When these downtime incidents happen, they highlight how one of the powers of cloud can also be one of its greatest risk factors. For public cloud providers, they operate at massive scale, so when something goes wrong, it tends to happen at scale also. A small mistake can replicate instantly across massive infrastructure, impacting millions of users.
So what happened on Friday last week? The simplified version goes something like this. Salesforce developers implemented a new database script into their live production environment. The script had the unintended consequence of affecting read/write access permissions for all company employees. This gave people unauthorised access to all company files, and according to Salesforce, it impacted one of their SaaS offerings, affecting customers of Salesforce Pardot. To be clear, read, write and access permissions mean that data could be stolen or even maliciously amended or tampered with. The issue was one of massive security compromise. Risk such as that is unacceptable, so “switching off” the service was the only sensible option.
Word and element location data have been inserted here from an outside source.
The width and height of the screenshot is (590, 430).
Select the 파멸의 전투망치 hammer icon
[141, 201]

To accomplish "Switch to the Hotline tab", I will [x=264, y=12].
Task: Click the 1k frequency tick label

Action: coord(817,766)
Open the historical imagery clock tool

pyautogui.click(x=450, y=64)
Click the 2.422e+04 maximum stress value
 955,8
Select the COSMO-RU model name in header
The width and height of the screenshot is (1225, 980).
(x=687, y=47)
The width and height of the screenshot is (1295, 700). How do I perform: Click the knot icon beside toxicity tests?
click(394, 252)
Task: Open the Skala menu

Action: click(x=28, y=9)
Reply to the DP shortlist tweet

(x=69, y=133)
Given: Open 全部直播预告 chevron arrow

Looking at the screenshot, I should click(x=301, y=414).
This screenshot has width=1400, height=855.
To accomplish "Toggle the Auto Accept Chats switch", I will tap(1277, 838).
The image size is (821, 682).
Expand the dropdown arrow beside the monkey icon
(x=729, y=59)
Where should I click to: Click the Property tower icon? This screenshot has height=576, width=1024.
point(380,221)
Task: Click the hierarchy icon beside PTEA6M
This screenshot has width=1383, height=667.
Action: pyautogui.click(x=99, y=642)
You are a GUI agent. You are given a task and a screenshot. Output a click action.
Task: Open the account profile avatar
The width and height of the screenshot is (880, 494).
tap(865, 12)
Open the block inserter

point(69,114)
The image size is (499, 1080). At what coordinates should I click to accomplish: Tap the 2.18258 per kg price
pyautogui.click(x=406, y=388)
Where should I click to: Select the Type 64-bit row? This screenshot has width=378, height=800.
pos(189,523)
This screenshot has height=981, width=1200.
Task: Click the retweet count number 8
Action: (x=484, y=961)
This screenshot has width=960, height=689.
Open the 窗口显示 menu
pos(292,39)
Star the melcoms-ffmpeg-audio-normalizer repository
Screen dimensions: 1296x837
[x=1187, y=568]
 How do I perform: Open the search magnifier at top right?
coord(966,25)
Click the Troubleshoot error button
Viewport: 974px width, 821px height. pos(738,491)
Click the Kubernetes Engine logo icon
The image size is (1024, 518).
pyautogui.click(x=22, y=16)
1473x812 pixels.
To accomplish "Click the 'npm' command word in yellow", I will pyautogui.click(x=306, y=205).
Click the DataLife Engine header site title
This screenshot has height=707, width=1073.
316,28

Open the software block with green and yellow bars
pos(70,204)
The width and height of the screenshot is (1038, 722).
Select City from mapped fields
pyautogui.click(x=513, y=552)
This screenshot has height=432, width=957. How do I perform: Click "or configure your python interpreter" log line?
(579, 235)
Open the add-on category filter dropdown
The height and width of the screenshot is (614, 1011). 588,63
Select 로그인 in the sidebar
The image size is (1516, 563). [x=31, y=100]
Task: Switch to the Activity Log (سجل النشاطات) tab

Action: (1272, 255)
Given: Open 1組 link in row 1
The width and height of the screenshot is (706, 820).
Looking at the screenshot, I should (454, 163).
A statement directly from Salesforce explained the situation as follows “To protect our customers, we have blocked access to all instances that contain affected customers until we can complete the removal of the inadvertent permissions in the affected customer orgs. As a result, customers who were not impacted may experience service disruption. In parallel, we are working to restore the original permissions as quickly as possible.”
The event is a stark reminder of the importance of “shared responsibility” for data protection and data security when it comes to any cloud or “as a service” offering. Cloud services are far from immune to mistakes, outages and vulnerabilities, so supplementing their services with your own lines of defence is a sensible thing to do for your business-critical data.
Druva, which delivers cloud-native data protection and management across data centres, cloud workloads and endpoints, has a solution for Salesforce users. According to information shared by Druva’s Chief Technologist, W. Curtis Preston, Salesforce recommends users to “use a partner backup solution that can be found on the AppExchange.” Preston cited several reasons why organisations may not want Salesforce to restore their account – Salesforce.com charges $10,000 to give you an export of your account; Recovery is not quick, as it is described as a manual process that will take Salesforce 6 to 8 weeks to complete, and when they do, it is provided in .CSV files with no metadata. It is up to you to upload the data using the Data Loader. It will be a very involved process that may require the use of professional services, costing you even more.”
Typically, the massive public cloud and “as a service” operators don’t experience such widespread global outages, but unscheduled downtime by cloud providers on a smaller scale is not unsustainable at all. When the big ones like this Salesforce incident occur, it helps to remind that relying on your provider alone to protect and secure your applications and data is not enough for most businesses.